## THE PROBLEM
Continue the forum post on increasing guitar picking speed and accuracy, picking up right after its last sentence.

## DOCUMENT PASSAGE
+ + + +

# Just my experience/journey with increasing my picking speed/accuracy - This is LONG!



## feilong29 (Aug 3, 2012)

This is for those who might be just starting out or in a rut and might have had the same issues!!

Hey Everyone! 

It has been a goal of mine to increase my alternate picking. YES, I know speed isn't everything, but for someone who plays guitar as a hobby, goals must be set and reached at some point! I've finally manage to increase my picking speed to the likes of Alexi Laiho and such; NOW I just need to learn a little theory and/or how to improvise. Anywho, a few things that I have discovered along this 7-year journey:

Speed in General:

Comes with time! I was one of those impatient guitarist who bugged and pestered ANYONE who was faster than me. I could never understand how they got so fast, so clean and articulated, and thought that it was something they were born with. While that may be the case for a few individuals out there, the truth, as you all know, is that it takes TIME+PRACTICE+PATIENCE! HOLY MOLY did I not understand this, or, want to believe that this is the truth, but it truly is. The time you put in yields results... and the more time you put in, the faster the results come. Also, focused practices are much better than meaningless noodling; that is if you are actually trying to improve. Having fun is always the best route as well 

Picking tips:

So, I've made several picking hand adjustments over the last 2 years. I started out with anchoring my pinky on the body of the guitar; not wrong per se, as MANY a great guitarist do this, but for me, I got to a speed wall and couldn't pass it to say my life! After doing that for 5 years, I found a video of a guy who changed his anchoring to the 'curled-fingers-in' approach; like that of Paul Gilbert and Robert Marcello. So I make a fist of sorts; this took a little bit to adjust to, but over time, I got it and my speed increased. But even then, another wall greeted me :/

I noticed that I held my pick a little awkward; I held the pick at the bend/crease of my thumb and side of my index finger... this created an excess in picking motion, and a LOT of the pick was exposed. This was actually pointed out to some friends of mine. All this time I was using a Jazz III pick btw. So, I shifted the pick to the middle pad of my thumb, but took Paul Gilbert's advice, and "pulled" my thumb in... this yielded some speed and fluidity gains, but I was gripping the pick like I was holding a $1000 bill in the wind! This caused my fingers some pain, and my hand got really tired after playing for a while.

+ + + +

## LISTED RECORDS
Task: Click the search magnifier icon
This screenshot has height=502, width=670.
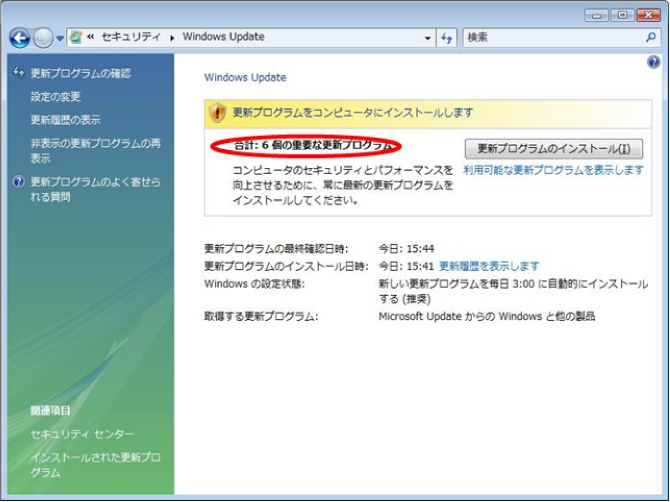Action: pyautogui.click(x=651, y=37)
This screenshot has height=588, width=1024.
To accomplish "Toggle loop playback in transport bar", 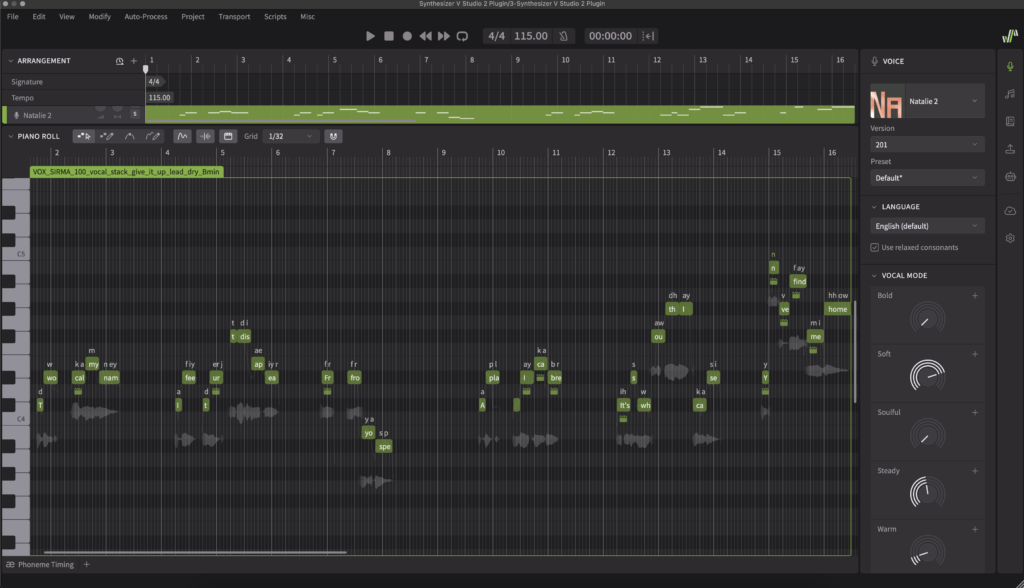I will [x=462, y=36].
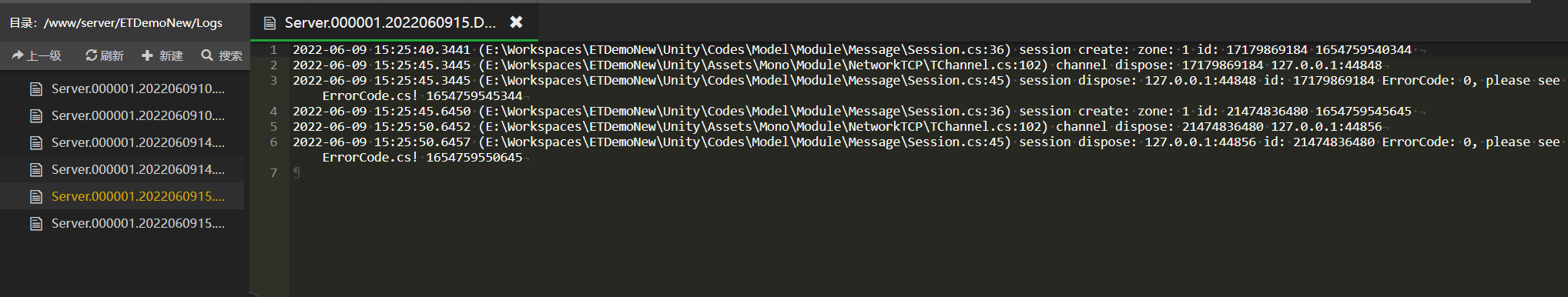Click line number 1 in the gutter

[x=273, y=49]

+ + + +

## RESULT OF THE TASK
I did this for a few months, while increasing speed; after a while, I noticed that it was hard for me to transition from the 'G' string to the 'B' string, but a focused, slow practice alleviated that issue. Even so, I met another speed/accuracy barrier. Well, I accepted my dilemma for a bit until I watched a video by a guy on youtube named Nielsvejlyt! He has a lot of good material and is awesome on guitar. I watched his vids but didn't notice anything right away. I found myself at Guitar Center, testing out some amps, and had to use one of their pics. It was a very SOFT plastic pick that sucked! In using it, I had to adjusting my picking approach: I couldn't hold it firmly like I had accustomed myself to, so I had a very VERY loose grip, and when I started playing, I realized how SMOOTH my picking was. I was instantly faster, more accurate, and my fingers weren't stressed and it just felt so good! So went home and grabbed my guitar, Jazz III pick (black) and watched Niels on guitar.

Well, I noticed when he was picking, the pick had a little bit of 'give' to the strings and a lose grip as well... BOOM! I realized that this was maybe the missing piece of I was looking for. I had already discovered it at Guitar Center, but needed to try this approach and adjust to using it with this smaller pick. Needless to say, I'm a LOT faster than I've ever been, and it's great!!! I wish I had had this stuff shown or revealed to me when I first started out, but, hey, anything is rarely handed to you, and sometimes it takes some time, experience, and definitely trial and error along with observation to figure things out.

Since I have these newly acquired skills, I need to learn how to actually use it constructively and with purpose! I guess I need to find some instruction on improvisation! Anywho, if you took the time to read this, THANKS! I'll have to post some vids of my progress at some later time. 

In a nutshell, when it comes to picking and increasing speed:

Find some 3-note-per-string scales and learn them slowly to a metronome.

When it comes to increasing speed, go up about 4 beats-per-minute, then 2, then 4 and so forth and so on; do this until you reach a speed that you can't keep up with. When you reach that wall, increase the metronome to 10-15 bpm and try it.... it will be sloppy, but after trying this for a minute or so, retry that speed you had trouble with previously, and your problems should be solved. (all of this is courtesy of Trypios - thanks buddy!).

Record yourself; get some friends to watch your playing and critique your technique. This is what I did, and I was able to see what they saw after they pointed it out! And when I say friends, I mean those who are better than you or have solid technique, haha.

Slow things down RIDICULOUSLY slow!!! Analyze your technique and look at ways you can improve, i.e. can I minimize my picking motion? Am I using my wrist or my whole arm? Do I need a harder/bigger/softer pick?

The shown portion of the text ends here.